ESRA İLHAN’IN ESKİŞEHİR’DEKİ BABASI BATTAL KERZİ, “AYIN 13’ÜNDE DNA TESTİ VERDİK. ŞU ANDA TEK UMUDUMUZ HASTANEDE OLMALARI, BELKİ BİLİNÇLERİ KAPALIDIR AMA BİLEMİYORUM. 20 GÜN OLDU HÂLÂ KIZIM YOK” DEDİ.
Hatay’da depremde yıkılan Rönesans Rezidans’ın enkazı tamamen kaldırılırken, bloklardan birinde yaşayan Üsteğmen Miraç İlhan (32) ve eşi Esra İlhan’dan (30) hala haber alınamıyor. Esra İlhan’ın Eskişehir’de yaşayan babası Battal Kerzi, “Ayın 13’ünde DNA testi verdik. Şu anda tek umudumuz hastanede olmaları, belki bilinçleri kapalıdır ama bilemiyorum. 20 gün oldu, hala kızım yok” dedi.
Kahramanmaraş’ın Pazarcık ilçesinde 6 Şubat günü saat 04.17 meydana gelen 7,7 büyüklüğündeki ilk depremin ardından Hatay’ın Antakya ilçesinde “Cennetten bir köşe” sloganıyla daire satışı yapılan Rönesans Rezidans yerle bir oldu. Rezidansın yıkılmasıyla yüzlerce kişi hayatını kaybetti. Rönesans Rezidans’ta yaşayan 32 yaşındaki Üsteğmen Miraç İlhan ve 30 yaşındaki eşi Esra İlhan’dan ise depremin ilk gününden bu yana haber alınamadı. Enkaz kaldırma çalışmaları tamamlanan binada 9 aylık evli İlhan çiftinin cansız bedenlerine de ulaşılamadı.

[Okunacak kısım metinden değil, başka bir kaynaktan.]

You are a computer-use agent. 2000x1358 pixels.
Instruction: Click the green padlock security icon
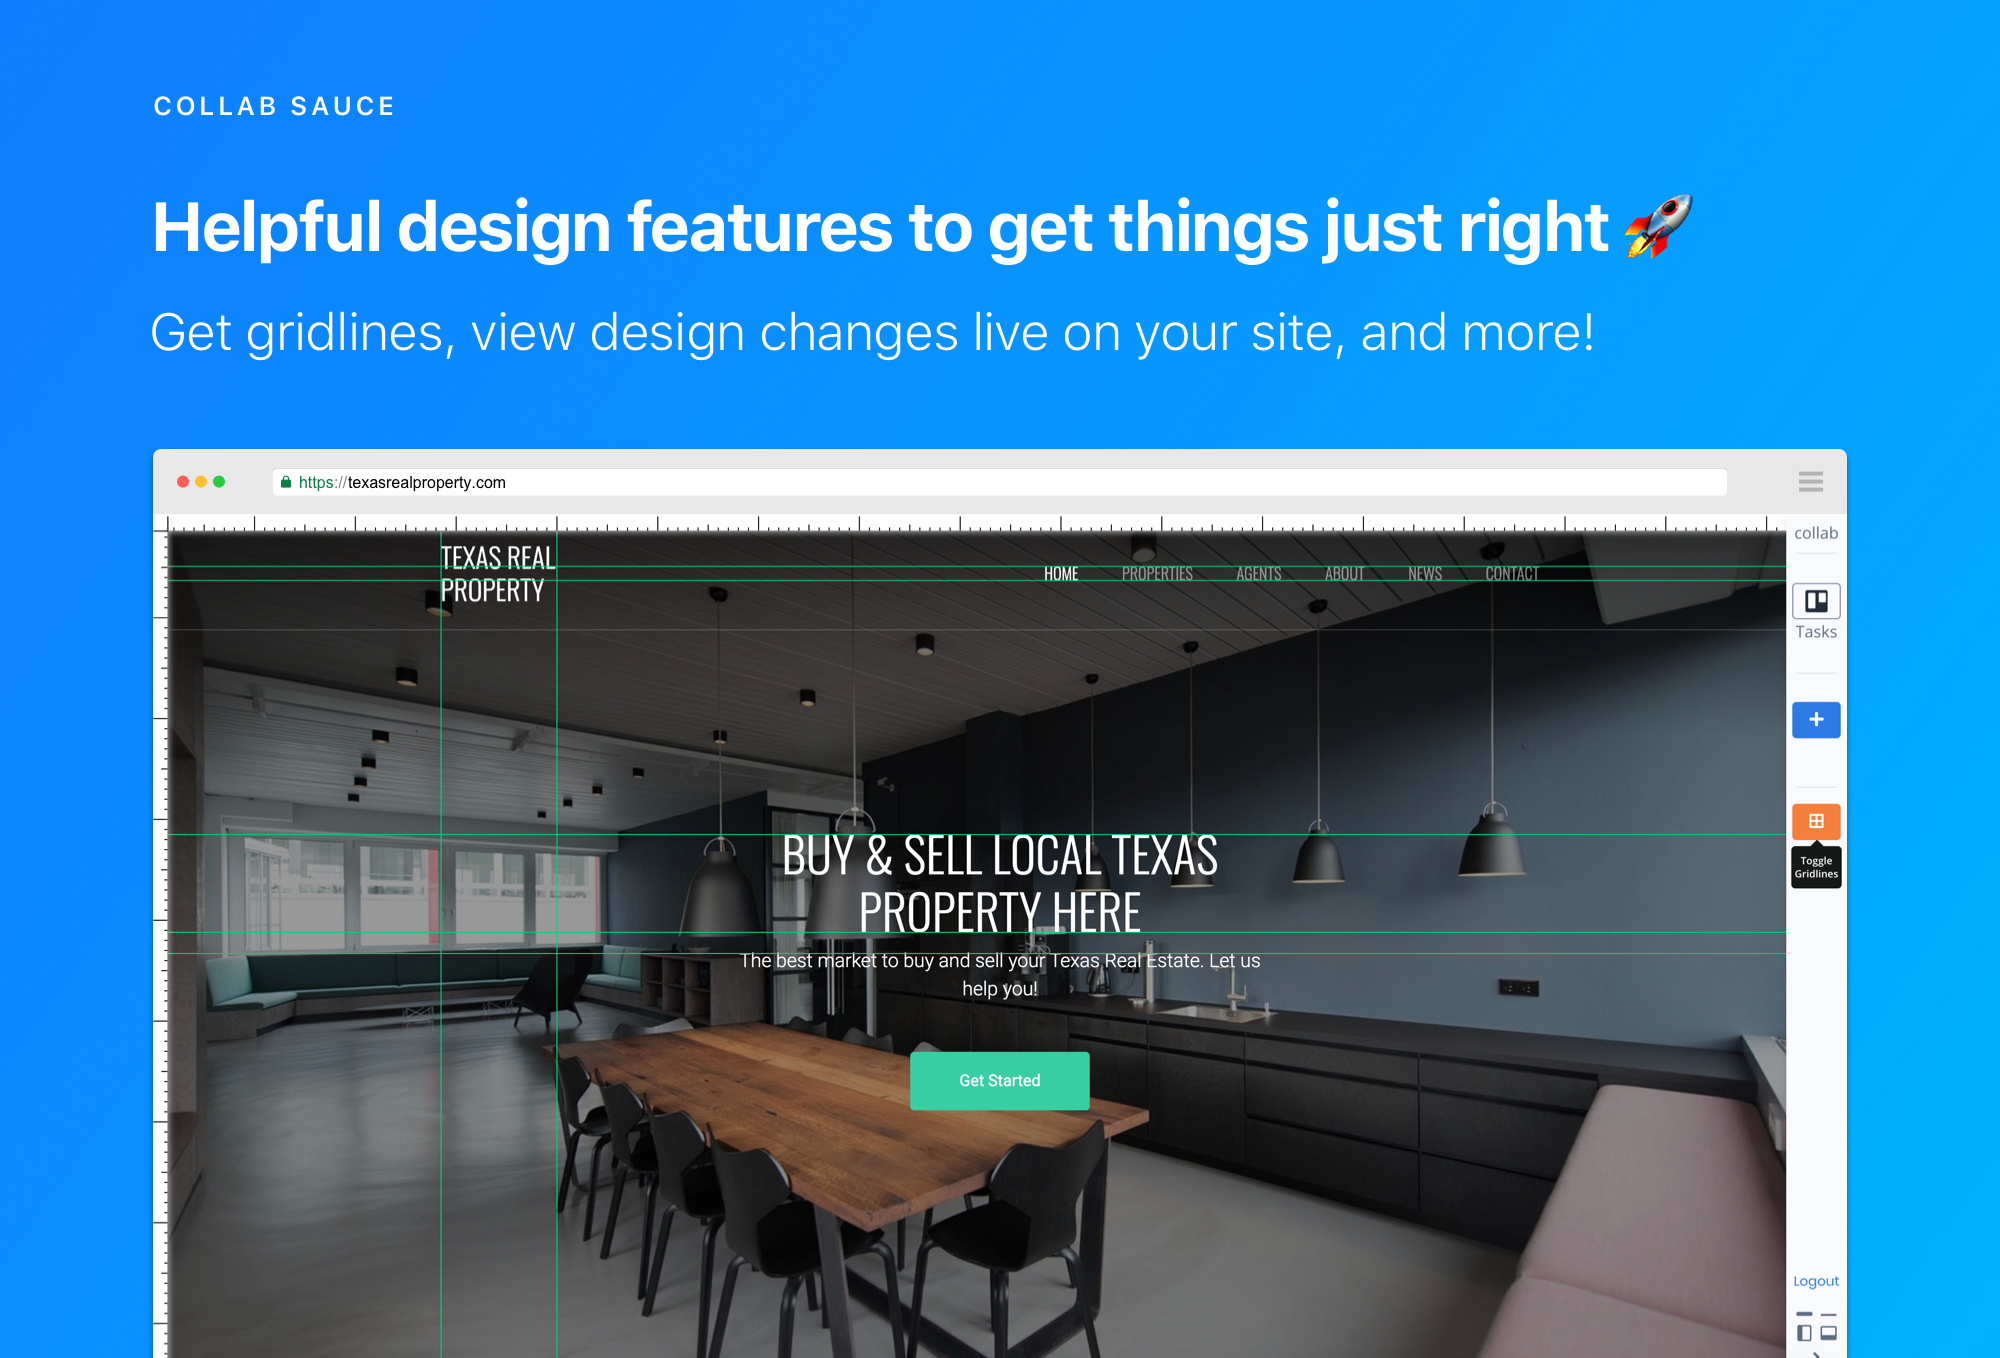286,482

Esra İlhan’ın Eskişehir’de yaşayan babası Battal Kerzi, İHA muhabirine depremin meydana geldiği tarihten bu yana kızı ve eşinden haber alamadıklarını söyledi. Gözyaşlarına hakim olamayan acılı baba, kızının eşiyle birlikte enkazdan yaralı çıkarılmış olabileceğini umut ettiklerini kaydetti. 13 Şubat’ta kimlik tespiti için DNA testi verdiğini aktaran Kerzi, şunları söyledi:
“6 Şubat’tan beri kızım ve damadım orada oturuyorlardı, ama depremden bu yana her ikisinden de bilgi alamadık. Bekliyoruz, ne yapacağımızı biz de bilmiyoruz. 7-8 ay oldu, yeni evlenmişlerdi. İnşallah bir yerden çıkarlar. Enkaz kalkmış, büyük ihtimalle bir şey kalmamış. Ayın 13’ünde DNA testi verdik, inşallah hayırlı haberlerini alırız. Sadece ayakkabıları ve çeyizleri gibi birkaç parça eşyalarına ulaşıldı. Şu anda tek umudumuz hastanede olmaları, belki bilinçleri kapalıdır ama bilemiyorum. 20 gün oldu, hala kızım yok. Sağlıkçıydı, fizyoterapist idi ama atanamadı, eşi ise askerdi. Yani cıvıl cıvıllardı. Daha yeni evlilerdi. Bir şekilde ne ölüsüne ne de dirisine ulaşamadık. Benim kızım korkuyordu, eşinden Allah razı olsun güvenlikli bir yer tuttu ve ‘Korkmasına gerek yok’ dedi. Allah verdi, Allah aldı. Yapacak bir şeyimiz yok, elimiz kolumuz bağlı. Kızımın ve damadımın bulunması için yardım bekliyoruz, inşallah bir yerlerden çıkarlar.”